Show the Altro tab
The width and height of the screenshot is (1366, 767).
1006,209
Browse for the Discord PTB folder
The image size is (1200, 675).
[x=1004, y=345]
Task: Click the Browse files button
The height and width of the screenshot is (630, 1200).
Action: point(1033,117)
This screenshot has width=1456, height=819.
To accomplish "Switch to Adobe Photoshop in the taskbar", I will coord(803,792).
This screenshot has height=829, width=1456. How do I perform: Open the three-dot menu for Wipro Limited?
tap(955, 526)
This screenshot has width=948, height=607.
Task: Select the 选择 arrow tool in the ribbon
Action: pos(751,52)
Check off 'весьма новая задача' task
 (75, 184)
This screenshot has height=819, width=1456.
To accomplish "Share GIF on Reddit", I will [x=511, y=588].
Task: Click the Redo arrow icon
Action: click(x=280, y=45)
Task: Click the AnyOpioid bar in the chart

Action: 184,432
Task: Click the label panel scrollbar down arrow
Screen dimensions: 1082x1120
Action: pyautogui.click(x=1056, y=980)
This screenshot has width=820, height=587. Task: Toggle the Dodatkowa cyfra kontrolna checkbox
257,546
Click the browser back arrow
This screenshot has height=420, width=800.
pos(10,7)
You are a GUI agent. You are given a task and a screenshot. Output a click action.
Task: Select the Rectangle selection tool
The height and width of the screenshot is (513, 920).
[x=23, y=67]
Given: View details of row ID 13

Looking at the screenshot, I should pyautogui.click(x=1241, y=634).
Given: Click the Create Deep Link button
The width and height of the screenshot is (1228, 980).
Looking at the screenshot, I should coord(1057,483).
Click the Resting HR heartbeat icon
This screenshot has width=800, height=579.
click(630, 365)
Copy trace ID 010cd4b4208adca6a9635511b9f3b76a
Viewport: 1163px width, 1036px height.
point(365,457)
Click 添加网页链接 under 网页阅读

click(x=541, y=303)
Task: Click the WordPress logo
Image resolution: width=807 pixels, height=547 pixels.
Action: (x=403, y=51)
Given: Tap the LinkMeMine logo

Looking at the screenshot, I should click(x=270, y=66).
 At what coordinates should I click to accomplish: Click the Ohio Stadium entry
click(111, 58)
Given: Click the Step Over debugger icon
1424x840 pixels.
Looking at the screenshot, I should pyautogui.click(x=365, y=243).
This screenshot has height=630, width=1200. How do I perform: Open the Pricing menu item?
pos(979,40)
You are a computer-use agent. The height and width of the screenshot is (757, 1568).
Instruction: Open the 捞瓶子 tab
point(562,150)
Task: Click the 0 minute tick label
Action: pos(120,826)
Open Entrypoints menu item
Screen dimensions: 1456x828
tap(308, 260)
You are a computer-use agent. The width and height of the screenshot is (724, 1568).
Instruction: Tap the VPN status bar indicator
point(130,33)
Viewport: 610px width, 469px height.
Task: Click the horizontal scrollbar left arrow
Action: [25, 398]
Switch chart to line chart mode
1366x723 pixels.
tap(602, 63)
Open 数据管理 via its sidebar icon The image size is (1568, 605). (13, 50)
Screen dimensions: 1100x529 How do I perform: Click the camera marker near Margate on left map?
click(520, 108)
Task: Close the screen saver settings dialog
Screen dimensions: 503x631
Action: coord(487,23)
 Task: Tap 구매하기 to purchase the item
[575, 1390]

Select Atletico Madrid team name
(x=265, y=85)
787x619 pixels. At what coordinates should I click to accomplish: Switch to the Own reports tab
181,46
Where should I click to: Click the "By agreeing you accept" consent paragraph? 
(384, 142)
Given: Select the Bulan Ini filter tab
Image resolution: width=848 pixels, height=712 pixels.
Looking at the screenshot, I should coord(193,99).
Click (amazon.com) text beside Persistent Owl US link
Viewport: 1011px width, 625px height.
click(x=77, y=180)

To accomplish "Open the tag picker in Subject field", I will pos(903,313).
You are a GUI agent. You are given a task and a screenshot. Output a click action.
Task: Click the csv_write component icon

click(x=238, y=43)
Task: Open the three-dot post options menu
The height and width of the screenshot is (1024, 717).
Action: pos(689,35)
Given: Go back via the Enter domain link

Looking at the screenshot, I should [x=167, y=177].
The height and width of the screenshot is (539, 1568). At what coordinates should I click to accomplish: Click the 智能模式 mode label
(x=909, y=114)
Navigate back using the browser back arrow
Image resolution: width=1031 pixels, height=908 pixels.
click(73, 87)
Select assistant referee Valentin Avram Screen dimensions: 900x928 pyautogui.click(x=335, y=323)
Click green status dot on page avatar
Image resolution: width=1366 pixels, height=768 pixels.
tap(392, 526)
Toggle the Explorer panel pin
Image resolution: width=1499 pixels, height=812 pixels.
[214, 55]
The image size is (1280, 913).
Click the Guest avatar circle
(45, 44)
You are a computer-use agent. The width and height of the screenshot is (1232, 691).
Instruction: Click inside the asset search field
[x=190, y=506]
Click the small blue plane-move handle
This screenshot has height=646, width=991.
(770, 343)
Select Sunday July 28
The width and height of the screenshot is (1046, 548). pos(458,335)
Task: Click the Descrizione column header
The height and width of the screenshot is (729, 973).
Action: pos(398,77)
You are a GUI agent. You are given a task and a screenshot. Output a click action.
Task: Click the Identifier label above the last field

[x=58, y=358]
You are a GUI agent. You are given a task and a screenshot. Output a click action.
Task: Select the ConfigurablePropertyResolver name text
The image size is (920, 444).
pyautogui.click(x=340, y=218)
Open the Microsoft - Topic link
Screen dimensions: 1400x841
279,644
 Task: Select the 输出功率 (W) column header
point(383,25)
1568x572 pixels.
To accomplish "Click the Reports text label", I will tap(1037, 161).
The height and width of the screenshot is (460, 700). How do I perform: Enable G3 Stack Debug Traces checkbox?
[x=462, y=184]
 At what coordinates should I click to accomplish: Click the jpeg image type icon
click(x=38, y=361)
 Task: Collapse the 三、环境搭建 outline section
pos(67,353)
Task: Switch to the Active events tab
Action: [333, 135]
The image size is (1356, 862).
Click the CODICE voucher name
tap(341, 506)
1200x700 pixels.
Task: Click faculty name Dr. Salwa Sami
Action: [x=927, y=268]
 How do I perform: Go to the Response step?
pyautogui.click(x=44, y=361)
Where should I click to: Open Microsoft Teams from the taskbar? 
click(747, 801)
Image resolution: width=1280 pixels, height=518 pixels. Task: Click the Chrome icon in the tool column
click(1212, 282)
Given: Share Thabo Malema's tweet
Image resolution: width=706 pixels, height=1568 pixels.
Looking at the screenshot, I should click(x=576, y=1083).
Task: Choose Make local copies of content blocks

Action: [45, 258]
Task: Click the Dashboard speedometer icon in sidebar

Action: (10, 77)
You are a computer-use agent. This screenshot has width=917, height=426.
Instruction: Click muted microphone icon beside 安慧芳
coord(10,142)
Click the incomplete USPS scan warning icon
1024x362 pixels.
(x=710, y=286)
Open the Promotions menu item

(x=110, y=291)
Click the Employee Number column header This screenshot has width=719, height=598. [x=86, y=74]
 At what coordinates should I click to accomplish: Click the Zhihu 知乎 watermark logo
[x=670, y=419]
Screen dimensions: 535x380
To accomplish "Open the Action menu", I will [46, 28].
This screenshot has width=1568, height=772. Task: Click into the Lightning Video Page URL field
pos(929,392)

- Task
Reproduce verbatim every line of the data from the one containing "Click the Employee" through the final line, both included.

- Written answer
Click the Employee Number column header This screenshot has width=719, height=598. [x=86, y=74]
 At what coordinates should I click to accomplish: Click the Zhihu 知乎 watermark logo
[x=670, y=419]
Screen dimensions: 535x380
To accomplish "Open the Action menu", I will [46, 28].
This screenshot has width=1568, height=772. Task: Click into the Lightning Video Page URL field
pos(929,392)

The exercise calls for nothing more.